McShea Daniel W
Museum of Paleontology, University of Michigan, Ann Arbor, Michigan, 48109.
Evolution. 1994 Dec;48(6):1747-1763. doi: 10.1111/j.1558-5646.1994.tb02211.x.
Large-scale evolutionary trends may result from driving forces or from passive diffusion in bounded spaces. Such trends are persistent directional changes in higher taxa spanning significant periods of geological time; examples include the frequently cited long-term trends in size, complexity, and fitness in life as a whole, as well as trends in lesser supraspecific taxa and trends in space. In a driven trend, the distribution mean increases on account of a force (which may manifest itself as a bias in the direction of change) that acts on lineages throughout the space in which diversification occurs. In a passive system, no pervasive force or bias exists, but the mean increases because change in one direction is blocked by a boundary, or other inhomogeneity, in some limited region of the space. Two tests have been used to distinguish these trend mechanisms: (1) the test based on the behavior of the minimum; and (2) the ancestor-descendant test, based on comparisons in a random sample of ancestor-descendant pairs that lie far from any possible lower bound. For skewed distributions, a third test is introduced here: (3) the subclade test, based on the mean skewness of a sample of subclades drawn from the tail of a terminal distribution. With certain restrictions, a system is driven if the minimum increases, if increases significantly outnumber decreases among ancestor-descendant pairs, and if the mean skew of subclades is significantly positive. A passive mechanism is more difficult to demonstrate but is the more likely mechanism if decreases outnumber increases and if the mean skew of subclades is negative. Unlike the other tests, the subclade test requires no detailed phylogeny or paleontological time series, but only terminal (e.g., modern) distributions. Monte Carlo simulations of the diversification of a clade are used to show how the subclade test works. In the empirical cases examined, the three tests gave concordant results, suggesting first, that they work, and second, that the passive and driven mechanisms may correspond to natural categories of causes of large-scale trends.

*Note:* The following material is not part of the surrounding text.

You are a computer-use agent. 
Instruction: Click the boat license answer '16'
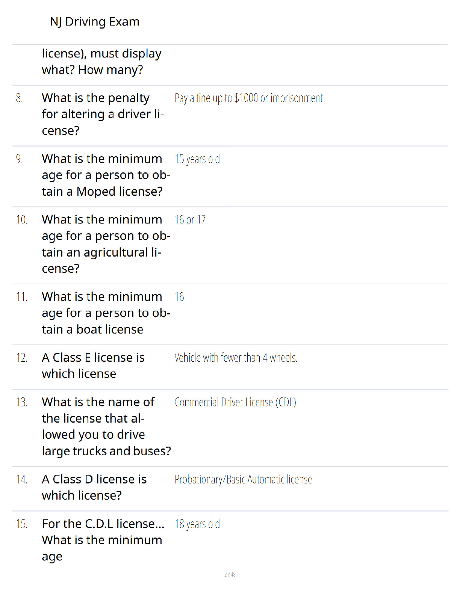tap(179, 297)
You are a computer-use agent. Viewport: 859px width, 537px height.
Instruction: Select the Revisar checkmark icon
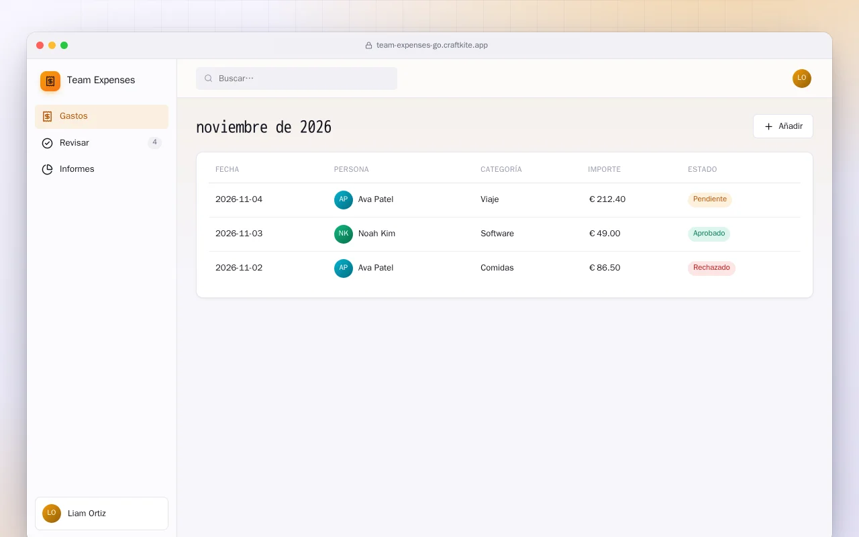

大规模的进化趋势可能源于驱动力,也可能源于有限空间内的被动扩散。这类趋势是跨越重要地质时期的较高分类单元中持续的定向变化;例如包括常被提及的整个生命在大小、复杂性和适应性方面的长期趋势,以及较低的超特定分类单元中的趋势和空间趋势。在驱动趋势中,分布均值由于一种作用于发生多样化的整个空间内谱系的力(可能表现为变化方向上的偏差)而增加。在被动系统中,不存在普遍的力或偏差,但均值增加是因为在空间的某些有限区域,一个方向的变化被边界或其他不均匀性所阻挡。已经使用两种检验来区分这些趋势机制:(1)基于最小值行为的检验;(2)祖先 - 后代检验,基于对远离任何可能下限的祖先 - 后代对随机样本的比较。对于偏态分布,这里引入第三种检验:(3)子分支检验,基于从终端分布尾部抽取的子分支样本的平均偏度。在某些限制条件下,如果最小值增加、祖先 - 后代对中增加显著多于减少,并且子分支的平均偏度显著为正,则系统是由驱动的。被动机制更难证明,但如果减少多于增加且子分支的平均偏度为负,则更可能是被动机制。与其他检验不同,子分支检验不需要详细的系统发育或古生物学时间序列,只需要终端(例如现代)分布。一个分支多样化的蒙特卡罗模拟用于展示子分支检验的工作原理。在所研究的实证案例中,这三种检验给出了一致的结果,首先表明它们是有效的,其次表明被动和驱动机制可能对应于大规模趋势原因的自然类别。